Deloopings of Hurwitz spaces

TL;DR

This paper studies the topological structure of Hurwitz spaces associated with partially multiplicative quandles, computing their group completions and rational cohomology under certain finiteness and rationality conditions.

Contribution

It introduces a new framework for analyzing Hurwitz spaces via topological monoids and computes their group completions and rational cohomology in specific cases.

Findings

Group completion of Hurwitz space monoid is a product involving the enveloping group and a double loop space component.

Rational cohomology ring of certain Hurwitz spaces is explicitly computed under finiteness and rationality assumptions.

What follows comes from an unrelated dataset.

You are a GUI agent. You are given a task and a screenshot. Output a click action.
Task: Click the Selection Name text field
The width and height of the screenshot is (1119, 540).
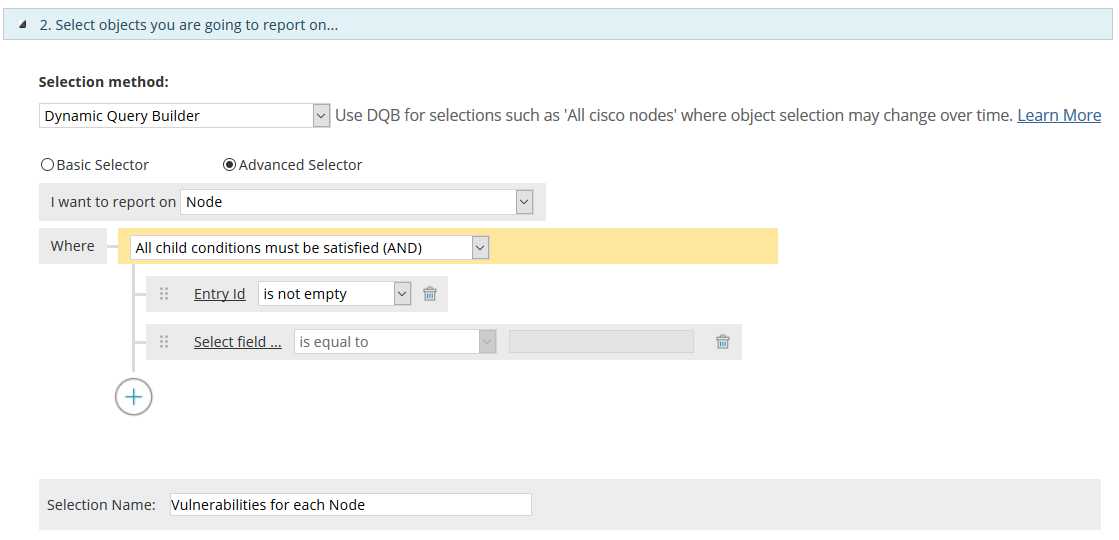(350, 505)
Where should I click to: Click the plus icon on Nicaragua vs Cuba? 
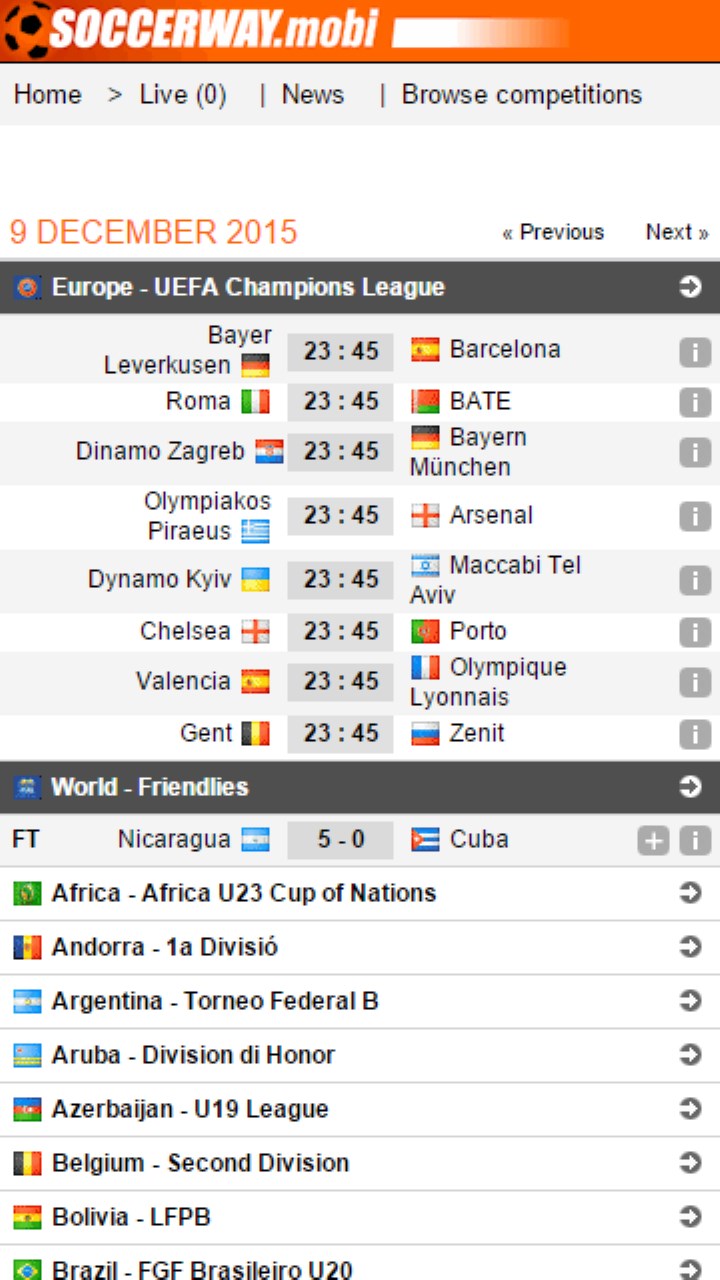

Provides new insights into the topological and algebraic structure of Hurwitz spaces related to PMQs.

Abstract

For a partially multiplicative quandle (PMQ) $\mathcal{Q}$ we consider the topological monoid $\mathring{\mathrm{HM}}(\mathcal{Q})$ of Hurwitz spaces of configurations in the plane with local monodromies in $\mathcal{Q}$. We compute the group completion of $\mathring{\mathrm{HM}}(\mathcal{Q})$: it is the product of the (discrete) enveloping group $\mathcal{G}(\mathcal{Q})$ with a component of the double loop space of the relative Hurwitz space $\mathrm{Hur}_+([0,1]^2,\partial[0,1]^2;\mathcal{Q},G)_{1\!\!\,1}$; here $G$ is any group giving rise, together with $\mathcal{Q}$, to a PMQ-group pair. Assuming further that $\mathcal{Q}$ is finite and rationally Poincare and that $G$ is finite, we compute the rational cohomology ring of $\mathrm{Hur}_+([0,1]^2,\partial[0,1]^2;\mathcal{Q},G)_{1\!\!\,1}$.